19. The Rete Algorithm

19.1. Disclaimer

The information in this Section is provided for the curious reader. An understanding of the Rete algorithm may be helpful in planning rule-based systems; an understanding of Jess's implementation probably will not. Feel free to skip this section and come back to it some other time. You should not take advantage of many of the Java classes mentioned in this section. They are internal implementation details and any Java code you write which uses them may well break each time a new version of Jess is released.

19.2. The Problem

Jess is a rule engine. In the simplest terms, this means that Jess's purpose it to continuously apply a set of if-then statements (rules) to a set of data (the working memory). You define the rules that make up your own particular rule-based system. Jess rules look something like this:
Jess> (defrule library-rule-1
    (book (name ?X) (status late) (borrower ?Y))
    (borrower (name ?Y) (address ?Z))
   =>
    (send-late-notice ?X ?Y ?Z))
This rule might be translated into pseudo-English as follows:
Library rule #1:
If
  a late book exists, with name X, borrowed by someone named Y
and
  that borrower's address is known to be Z
then
  send a late notice to Y at Z about the book X.
The book and borrower entities would be found on the working memory. The working memory is therefore a kind of database of bits of factual knowledge about the world. The attributes (called slots) that things like books and borrowers are allowed to have are defined in statements called deftemplates. Actions like send-late-notice can be defined in user-written functions in the Jess language (deffunctions) or in Java (Userfunctions) For more information about rule syntax refer to the chapter "Making your own Rules."

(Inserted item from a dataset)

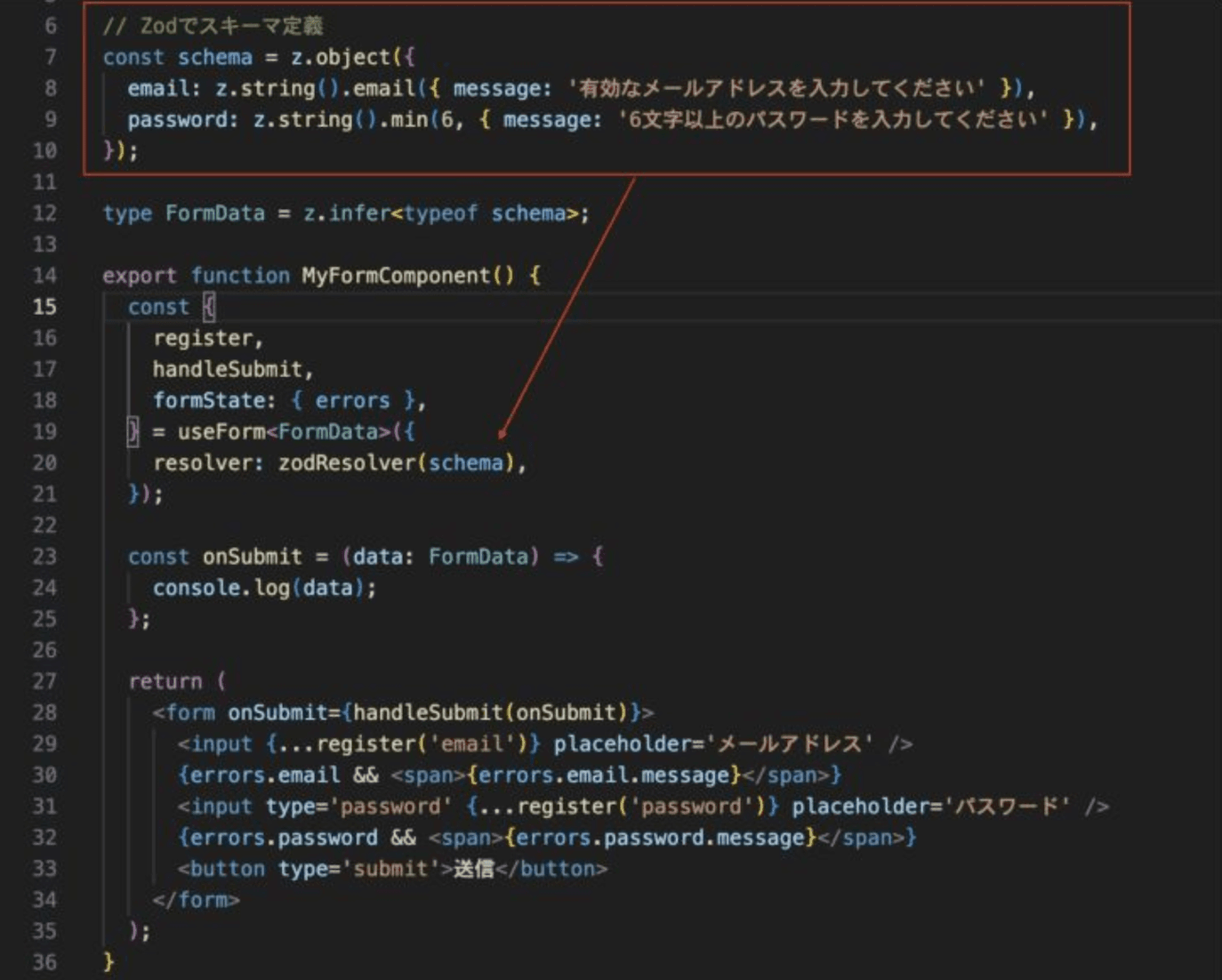Click the z.object call on line 7
1222x980 pixels.
(341, 57)
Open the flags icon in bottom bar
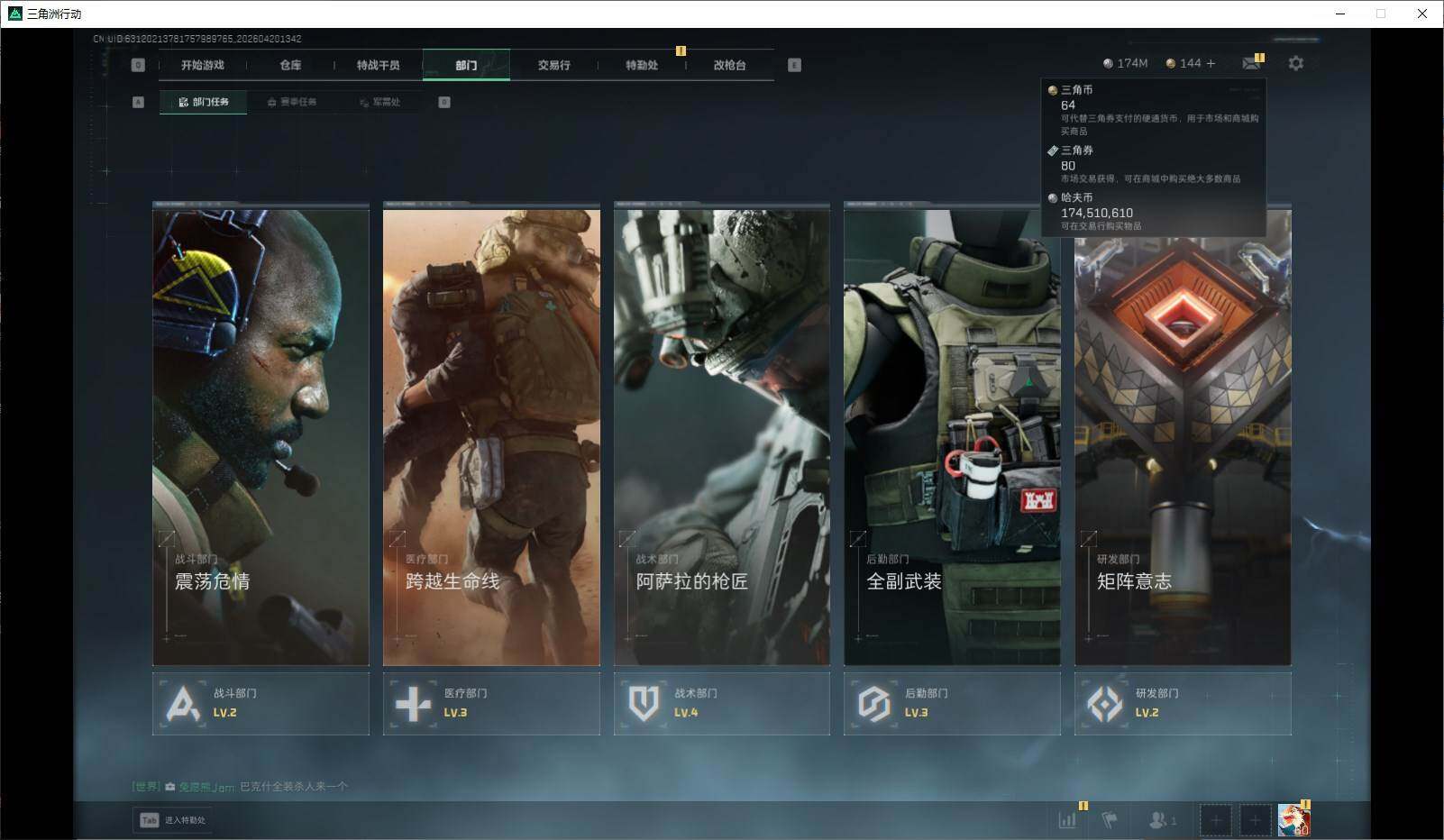1444x840 pixels. pos(1110,820)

The typical rule-based program has a fixed set of rules while the working memory changes continuously. However, it is an empirical fact that, in most rule-based programs, much of the working memory is also fairly fixed from one rule operation to the next. Athough new facts arrive and old ones are removed at all times, the percentage of facts that change per unit time is generally fairly small. For this reason, the obvious implementation for the rule engine is very inefficient. This obvious implementation would be to keep a list of the rules and continuously cycle through the list, checking each one's left-hand-side (LHS) against the working memory and executing the right-hand-side (RHS) of any rules that apply. This is inefficient because most of the tests made on each cycle will have the same results as on the previous iteration. However, since the working memory is stable, most of the tests will be repeated. You might call this the rules finding facts approach and its computational complexity is of the order of O(RF^P), where R is the number of rules, P is the average number of patterns per rule LHS, and F is the number of facts on the working memory. This escalates dramatically as the number of patterns per rule increases.

19.3. The Solution

Jess instead uses a very efficient method known as the Rete (Latin for net) algorithm. The classic paper on the Rete algorithm ("Rete: A Fast Algorithm for the Many Pattern/ Many Object Pattern Match Problem", Charles L. Forgy, Artificial Intelligence 19 (1982), 17-37) became the basis for a whole generation of fast rule engines: OPS5, its descendant ART, CLIPS, and of course Jess. In the Rete algorithm, the inefficiency described above is alleviated (conceptually) by remembering past test results across iterations of the rule loop. Only new facts are tested against any rule LHSs. Additionally, as will be described below, new facts are tested against only the rule LHSs to which they are most likely to be relevant. As a result, the computational complexity per iteration drops to something more like O(RFP), or linear in the size of working memory. Our discussion of the Rete algorithm is necessarily brief. The interested reader is referred to the Forgy paper or to Giarratano and Riley, "Expert Systems: Principles and Programming", Second Edition, PWS Publishing (Boston, 1993) for a more detailed treatment.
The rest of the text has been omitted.